Something I made

Secure request links or session-free session data

by edA-qa mort-ora-y on Sunday July 20 2008 @ 08:57:39 (20/-1320 Points)

Computing ↪Technology ⌦ Reply ✔ Stick It ✗ Ditch It

The technique in this article can be used to create secure session data stored strictly on the client side (browser), or to do account confirmations without storing temporary data on the server. This allows easy failover between systems and avoids the maintenance of temporary data.

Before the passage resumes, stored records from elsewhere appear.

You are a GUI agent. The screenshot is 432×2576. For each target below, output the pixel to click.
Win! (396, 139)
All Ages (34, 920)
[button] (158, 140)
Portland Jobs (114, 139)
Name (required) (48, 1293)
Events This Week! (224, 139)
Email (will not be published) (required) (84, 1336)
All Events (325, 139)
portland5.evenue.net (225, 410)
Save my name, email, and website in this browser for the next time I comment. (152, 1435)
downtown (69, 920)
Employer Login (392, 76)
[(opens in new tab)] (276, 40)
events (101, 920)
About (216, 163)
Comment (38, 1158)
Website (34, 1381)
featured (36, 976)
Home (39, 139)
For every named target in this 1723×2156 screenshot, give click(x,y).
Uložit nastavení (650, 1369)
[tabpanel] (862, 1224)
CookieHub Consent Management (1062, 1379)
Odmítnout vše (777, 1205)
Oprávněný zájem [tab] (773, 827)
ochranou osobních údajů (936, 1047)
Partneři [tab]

A full PHP example is provided at the bottom of this article.

Introduction

For the BrainBrain system I needed a way to have the user confirm changes to their profile. I wanted to do this via an email request, which would also double as a confirmation of the user's account. I also didn't want to store any temporary data on the server side for this request -- that would just introduce more maintenance work. The solution I decided upon was encrypted information in a URL.

I first came upon this idea when thinking how to do authenticated web sessions without storing any server-side data. This was to keep users from being bound a particular machine, allowing to dispatch them freely to any part of the cluster during their session. The technique is virtually the same as for the URL.

Requirements

Arbitrary Data

Clearly the system needs to handle arbitrary data. Once the system is in place it would be nice to use it for all such requests and session needs. The exact form of this data depends on the language you are using, and whether you are targetting a URL, a cookie, or a form field. In any case you will need to serialize the data -- and be able to deserialize it later.

Your language will likely have a way to serialize data for you, Java and PHP both do, and I'm guessing so do Ruby, Python, and many others. The problem with the default serializer is that it may result in excessively long serialized forms. These long forms are good in that they are easier to decode and help prevent corruption (see Secure below), but very bad for a URL form since it they are too long.

For the URL form I created a simpler serialized form, essentially a name-value pair encoding. What is lost is type information -- when the data gets back to the server the user of the data will have to convert the type accordingly. For simple requests this is not a big loss, but for some session data this might be a lot of work. You'll have to decide on the balance between data size and programming convenience.

Secure

Authentication data will be part of the packet being sent to client. In terms of system with a login, this means that the client will actually have the session key granting them access to the system. In my URL confirmations the user id is part of the data, and the server modifies that user without requiring a web login. For this reason the data needs to be very secure, and tamperproof.

One consideration is whether the client is allowed to inspect the data they are receiving. Usually since it is their own data it isn't much of an issue, but since it may contain data only the server should know, we must protect it from client inspection. Symmetric encryption does the trick. Once we've serialized the data we can simply call an encryption routine and give the encrypted form to the client. When the client submits the encrypted data, the server simply decrypts it.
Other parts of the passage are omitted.